Inflation Threatens Food Security of Salvadoran Families
El Salvador has registered the highest inflation rate since the dollarization of the economy in 2001, increasing 6.11% as of December 2021 according to data from the General Directorate of Statistics and Censuses (DIGESTYC).
This increase represents a serious threat for Salvadoran families, especially those living in poverty. "The Salvadoran population is facing a situation in which food and nutritional security is being affected,” explains Danilo Pérez, director of the Center for the Defense of the Consumer, in an interview with CISPES, “which may put at risk the right to adequate food.”
Based on data from his organization, Perez highlights that as of November 2021, the price of food staples, also known as the "basic food basket", had increased by $14.90 and $11.52, for the urban and rural sectors, respectively.

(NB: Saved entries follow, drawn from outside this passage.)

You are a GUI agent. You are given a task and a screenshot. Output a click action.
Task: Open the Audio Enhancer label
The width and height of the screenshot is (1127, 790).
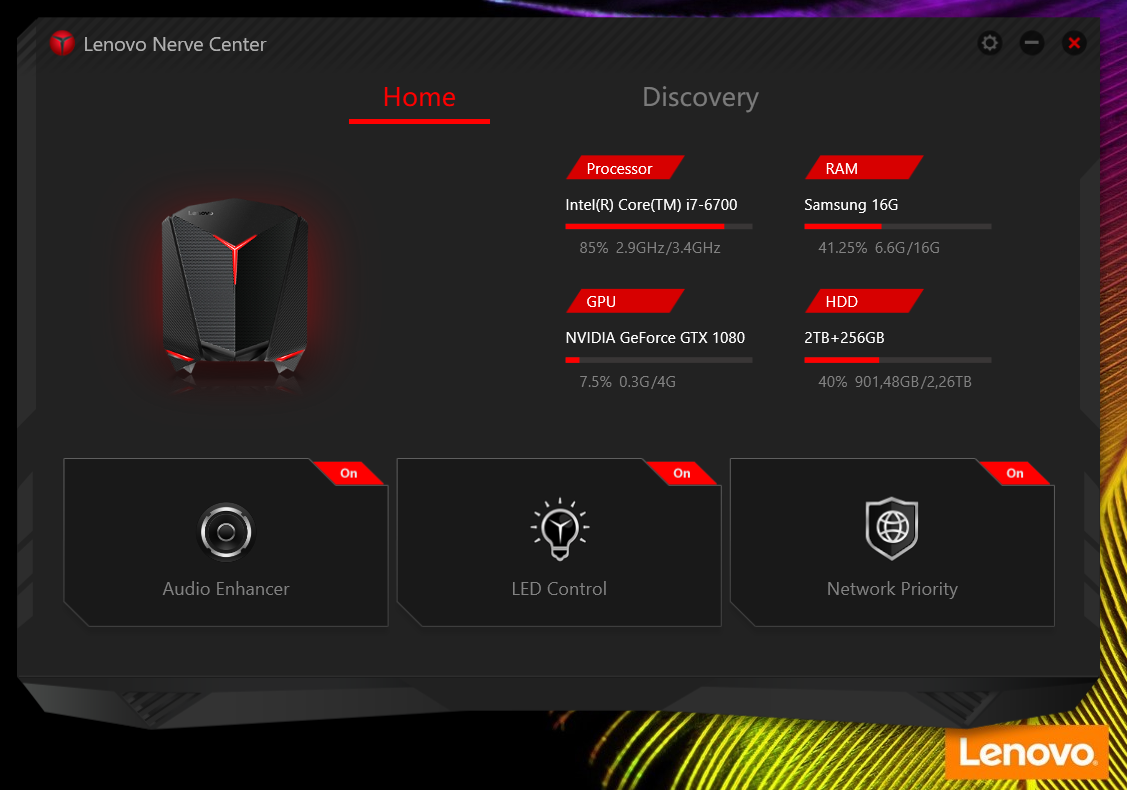pos(226,589)
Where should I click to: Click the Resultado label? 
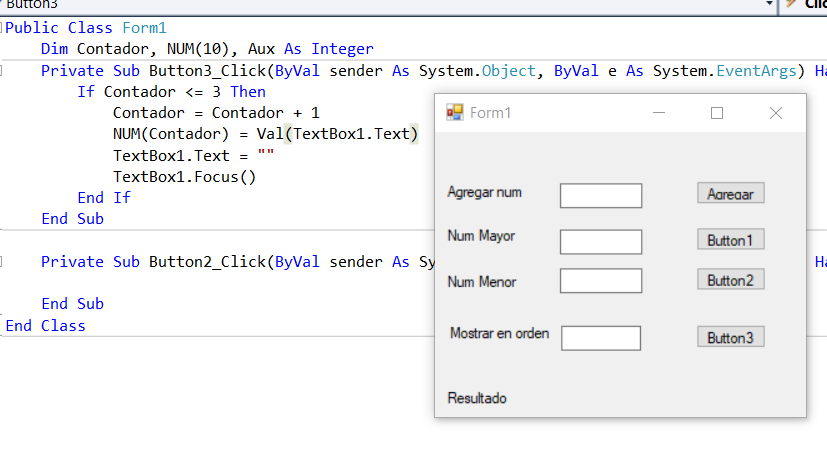[x=477, y=398]
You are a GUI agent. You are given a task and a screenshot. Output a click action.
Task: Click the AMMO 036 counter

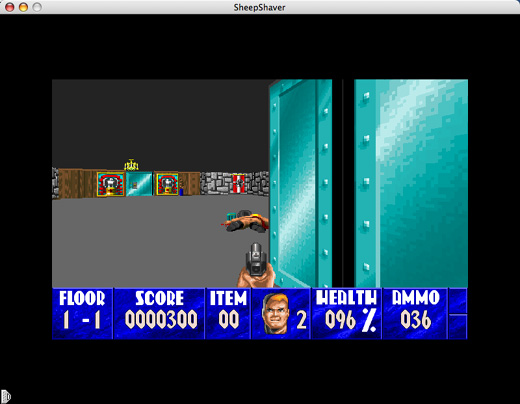click(416, 313)
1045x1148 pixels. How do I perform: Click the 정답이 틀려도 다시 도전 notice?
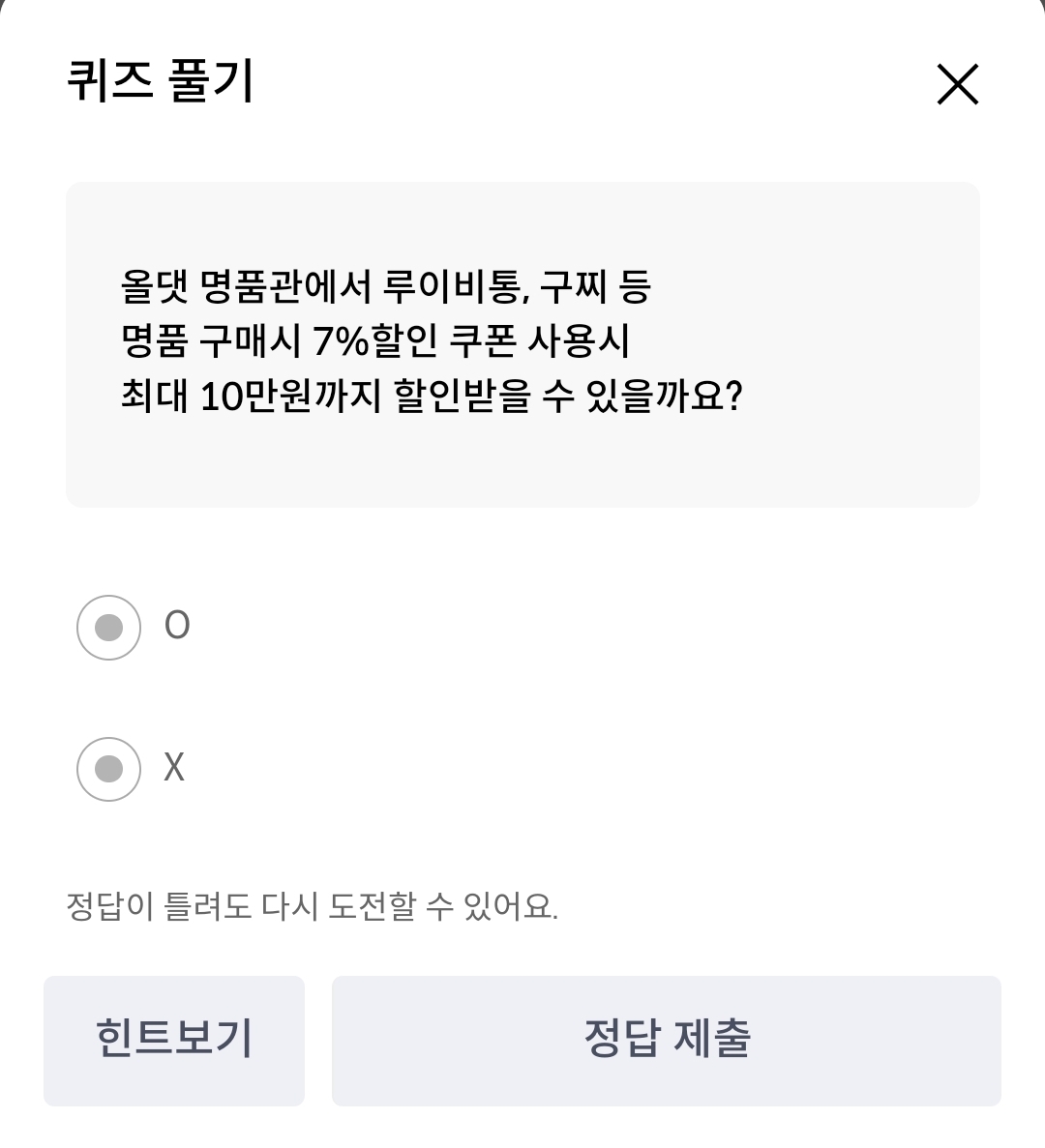click(312, 907)
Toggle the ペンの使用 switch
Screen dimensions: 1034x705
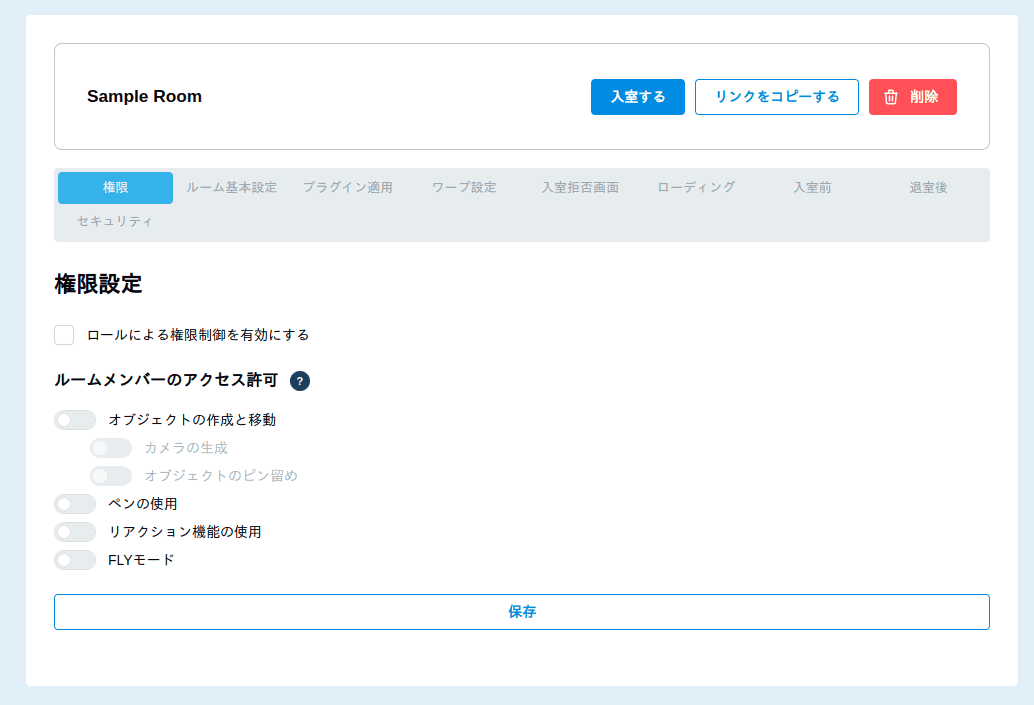click(x=75, y=504)
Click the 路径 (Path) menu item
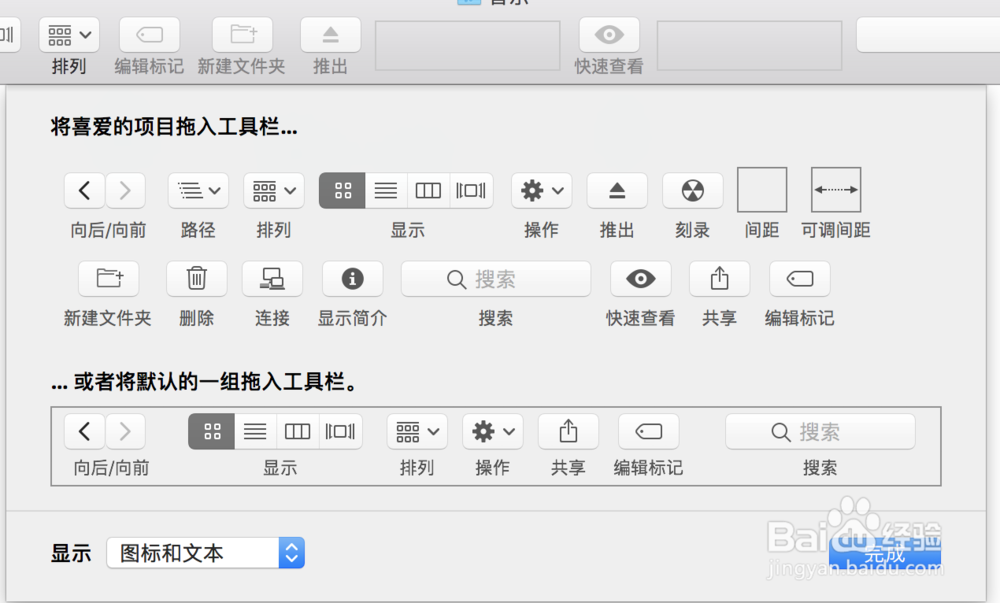Viewport: 1000px width, 603px height. point(197,190)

Likewise, according to a survey recently published by the Central American University, José Simeón Cañas (UCA), 93.1% of citizens note an increase in the price of food staples over the past year.
Adalberto Blanco, representative of the Roundtable for Food Sovereignty, explained to CISPES that “the direct impact of the increase in food prices has meant that some families have had to employ strategies such as reducing their meals per day or food portions.” Meanwhile, "their livelihoods are threatened, since they find it necessary to sell animals and food reserves or hunt in some extreme cases" in order to be able to secure food.
Added to the increase in the price of food staples are other expenses such as electricity, which has seen an increase of between 8.4% and 10.4% in January; medicines, which have registered a rise of 3.1%; and transportation, which has risen approximately 9.4%; among others.
"Inflation especially affects those families with low economic income and those headed by women," says Blanco. “However, we have not seen any public policy aimed at supporting female-headed households or households in rural areas. The purchase of bitcoin has been prioritized over the care, health, or nutrition of the Salvadoran population,” he says.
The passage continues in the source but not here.